> _EXERCISE DETAILS_
Make an exact copy of the lines below.

> _WORKING DATA_

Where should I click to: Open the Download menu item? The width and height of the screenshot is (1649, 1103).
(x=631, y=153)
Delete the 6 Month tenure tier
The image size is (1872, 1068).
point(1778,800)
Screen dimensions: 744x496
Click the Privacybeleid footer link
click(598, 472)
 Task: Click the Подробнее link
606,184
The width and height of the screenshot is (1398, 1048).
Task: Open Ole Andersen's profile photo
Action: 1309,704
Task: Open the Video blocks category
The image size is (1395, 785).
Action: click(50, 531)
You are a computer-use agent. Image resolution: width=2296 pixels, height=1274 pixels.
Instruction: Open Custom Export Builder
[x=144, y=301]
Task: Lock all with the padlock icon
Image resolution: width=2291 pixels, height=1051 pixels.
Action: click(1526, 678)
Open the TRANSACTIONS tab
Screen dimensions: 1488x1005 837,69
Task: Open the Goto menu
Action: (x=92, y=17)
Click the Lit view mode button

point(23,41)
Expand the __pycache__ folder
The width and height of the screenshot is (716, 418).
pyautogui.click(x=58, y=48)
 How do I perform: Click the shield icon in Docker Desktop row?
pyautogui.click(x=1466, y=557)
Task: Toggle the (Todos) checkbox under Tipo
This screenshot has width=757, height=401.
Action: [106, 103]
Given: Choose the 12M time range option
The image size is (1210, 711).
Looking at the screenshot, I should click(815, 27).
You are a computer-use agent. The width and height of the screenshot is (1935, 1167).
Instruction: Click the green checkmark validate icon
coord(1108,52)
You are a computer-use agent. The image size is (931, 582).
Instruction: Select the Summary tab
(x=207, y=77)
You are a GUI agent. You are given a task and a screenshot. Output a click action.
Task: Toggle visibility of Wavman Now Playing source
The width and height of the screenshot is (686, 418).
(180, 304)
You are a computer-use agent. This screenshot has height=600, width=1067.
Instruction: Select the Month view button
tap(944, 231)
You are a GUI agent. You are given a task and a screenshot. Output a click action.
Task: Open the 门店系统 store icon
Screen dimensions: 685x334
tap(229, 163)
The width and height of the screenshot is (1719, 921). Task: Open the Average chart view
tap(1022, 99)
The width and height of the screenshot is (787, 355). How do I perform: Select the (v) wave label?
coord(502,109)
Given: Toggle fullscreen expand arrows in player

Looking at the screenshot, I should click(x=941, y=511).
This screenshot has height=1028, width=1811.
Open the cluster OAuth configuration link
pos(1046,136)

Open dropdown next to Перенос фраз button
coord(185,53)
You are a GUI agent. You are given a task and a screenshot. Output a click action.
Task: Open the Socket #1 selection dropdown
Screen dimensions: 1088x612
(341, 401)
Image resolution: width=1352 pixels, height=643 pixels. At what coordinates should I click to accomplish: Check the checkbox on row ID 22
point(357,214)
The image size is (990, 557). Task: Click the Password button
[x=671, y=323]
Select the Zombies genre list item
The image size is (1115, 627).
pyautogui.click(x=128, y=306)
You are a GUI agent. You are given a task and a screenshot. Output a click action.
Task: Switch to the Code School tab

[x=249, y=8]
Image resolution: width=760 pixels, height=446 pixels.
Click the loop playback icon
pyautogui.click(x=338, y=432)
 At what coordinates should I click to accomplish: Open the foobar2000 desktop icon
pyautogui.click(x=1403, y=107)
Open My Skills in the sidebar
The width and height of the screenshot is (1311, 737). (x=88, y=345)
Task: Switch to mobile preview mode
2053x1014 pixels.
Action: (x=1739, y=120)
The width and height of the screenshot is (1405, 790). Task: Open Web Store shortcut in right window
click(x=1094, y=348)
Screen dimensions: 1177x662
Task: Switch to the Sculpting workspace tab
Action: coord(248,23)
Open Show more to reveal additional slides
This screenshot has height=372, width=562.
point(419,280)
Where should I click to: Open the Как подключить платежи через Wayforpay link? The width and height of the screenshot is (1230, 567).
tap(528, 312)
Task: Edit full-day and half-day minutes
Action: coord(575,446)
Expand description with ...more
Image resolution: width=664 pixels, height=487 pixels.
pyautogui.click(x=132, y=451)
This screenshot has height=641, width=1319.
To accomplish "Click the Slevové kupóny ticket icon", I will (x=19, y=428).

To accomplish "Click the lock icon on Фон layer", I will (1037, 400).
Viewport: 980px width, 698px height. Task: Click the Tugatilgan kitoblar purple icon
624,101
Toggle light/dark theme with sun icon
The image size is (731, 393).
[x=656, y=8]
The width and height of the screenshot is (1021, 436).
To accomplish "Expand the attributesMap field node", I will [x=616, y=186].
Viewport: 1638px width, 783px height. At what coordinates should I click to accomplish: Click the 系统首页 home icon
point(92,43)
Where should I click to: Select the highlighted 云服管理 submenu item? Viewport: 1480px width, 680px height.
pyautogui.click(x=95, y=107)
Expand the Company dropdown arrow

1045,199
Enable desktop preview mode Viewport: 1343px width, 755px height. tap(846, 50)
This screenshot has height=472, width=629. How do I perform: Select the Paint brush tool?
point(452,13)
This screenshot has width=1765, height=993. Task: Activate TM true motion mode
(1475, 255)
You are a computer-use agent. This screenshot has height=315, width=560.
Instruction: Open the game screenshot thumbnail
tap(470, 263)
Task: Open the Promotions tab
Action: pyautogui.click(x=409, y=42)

> _RESPONSE AREA_
Where should I click to: Open the Download menu item? The width and height of the screenshot is (1649, 1103).
(x=631, y=153)
Delete the 6 Month tenure tier
The image size is (1872, 1068).
point(1778,800)
Screen dimensions: 744x496
Click the Privacybeleid footer link
click(598, 472)
 Task: Click the Подробнее link
606,184
The width and height of the screenshot is (1398, 1048).
Task: Open Ole Andersen's profile photo
Action: 1309,704
Task: Open the Video blocks category
The image size is (1395, 785).
Action: click(50, 531)
You are a computer-use agent. Image resolution: width=2296 pixels, height=1274 pixels.
Instruction: Open Custom Export Builder
[x=144, y=301]
Task: Lock all with the padlock icon
Image resolution: width=2291 pixels, height=1051 pixels.
Action: click(1526, 678)
Open the TRANSACTIONS tab
Screen dimensions: 1488x1005 837,69
Task: Open the Goto menu
Action: (x=92, y=17)
Click the Lit view mode button

point(23,41)
Expand the __pycache__ folder
The width and height of the screenshot is (716, 418).
pyautogui.click(x=58, y=48)
 How do I perform: Click the shield icon in Docker Desktop row?
pyautogui.click(x=1466, y=557)
Task: Toggle the (Todos) checkbox under Tipo
This screenshot has width=757, height=401.
Action: [106, 103]
Given: Choose the 12M time range option
The image size is (1210, 711).
Looking at the screenshot, I should click(815, 27).
You are a computer-use agent. The width and height of the screenshot is (1935, 1167).
Instruction: Click the green checkmark validate icon
coord(1108,52)
You are a computer-use agent. The image size is (931, 582).
Instruction: Select the Summary tab
(x=207, y=77)
You are a GUI agent. You are given a task and a screenshot. Output a click action.
Task: Toggle visibility of Wavman Now Playing source
The width and height of the screenshot is (686, 418).
(180, 304)
You are a computer-use agent. This screenshot has height=600, width=1067.
Instruction: Select the Month view button
tap(944, 231)
You are a GUI agent. You are given a task and a screenshot. Output a click action.
Task: Open the 门店系统 store icon
Screen dimensions: 685x334
tap(229, 163)
The width and height of the screenshot is (1719, 921). Task: Open the Average chart view
tap(1022, 99)
The width and height of the screenshot is (787, 355). How do I perform: Select the (v) wave label?
coord(502,109)
Given: Toggle fullscreen expand arrows in player

Looking at the screenshot, I should click(x=941, y=511).
This screenshot has height=1028, width=1811.
Open the cluster OAuth configuration link
pos(1046,136)

Open dropdown next to Перенос фраз button
coord(185,53)
You are a GUI agent. You are given a task and a screenshot. Output a click action.
Task: Open the Socket #1 selection dropdown
Screen dimensions: 1088x612
(341, 401)
Image resolution: width=1352 pixels, height=643 pixels. At what coordinates should I click to accomplish: Check the checkbox on row ID 22
point(357,214)
The image size is (990, 557). Task: Click the Password button
[x=671, y=323]
Select the Zombies genre list item
The image size is (1115, 627).
pyautogui.click(x=128, y=306)
You are a GUI agent. You are given a task and a screenshot. Output a click action.
Task: Switch to the Code School tab

[x=249, y=8]
Image resolution: width=760 pixels, height=446 pixels.
Click the loop playback icon
pyautogui.click(x=338, y=432)
 At what coordinates should I click to accomplish: Open the foobar2000 desktop icon
pyautogui.click(x=1403, y=107)
Open My Skills in the sidebar
The width and height of the screenshot is (1311, 737). (x=88, y=345)
Task: Switch to mobile preview mode
2053x1014 pixels.
Action: (x=1739, y=120)
The width and height of the screenshot is (1405, 790). Task: Open Web Store shortcut in right window
click(x=1094, y=348)
Screen dimensions: 1177x662
Task: Switch to the Sculpting workspace tab
Action: coord(248,23)
Open Show more to reveal additional slides
This screenshot has height=372, width=562.
point(419,280)
Where should I click to: Open the Как подключить платежи через Wayforpay link? The width and height of the screenshot is (1230, 567).
tap(528, 312)
Task: Edit full-day and half-day minutes
Action: coord(575,446)
Expand description with ...more
Image resolution: width=664 pixels, height=487 pixels.
pyautogui.click(x=132, y=451)
This screenshot has height=641, width=1319.
To accomplish "Click the Slevové kupóny ticket icon", I will (x=19, y=428).

To accomplish "Click the lock icon on Фон layer", I will (1037, 400).
Viewport: 980px width, 698px height. Task: Click the Tugatilgan kitoblar purple icon
624,101
Toggle light/dark theme with sun icon
The image size is (731, 393).
[x=656, y=8]
The width and height of the screenshot is (1021, 436).
To accomplish "Expand the attributesMap field node", I will [x=616, y=186].
Viewport: 1638px width, 783px height. At what coordinates should I click to accomplish: Click the 系统首页 home icon
point(92,43)
Where should I click to: Select the highlighted 云服管理 submenu item? Viewport: 1480px width, 680px height.
pyautogui.click(x=95, y=107)
Expand the Company dropdown arrow

1045,199
Enable desktop preview mode Viewport: 1343px width, 755px height. tap(846, 50)
This screenshot has height=472, width=629. How do I perform: Select the Paint brush tool?
point(452,13)
This screenshot has width=1765, height=993. Task: Activate TM true motion mode
(1475, 255)
You are a computer-use agent. This screenshot has height=315, width=560.
Instruction: Open the game screenshot thumbnail
tap(470, 263)
Task: Open the Promotions tab
Action: pyautogui.click(x=409, y=42)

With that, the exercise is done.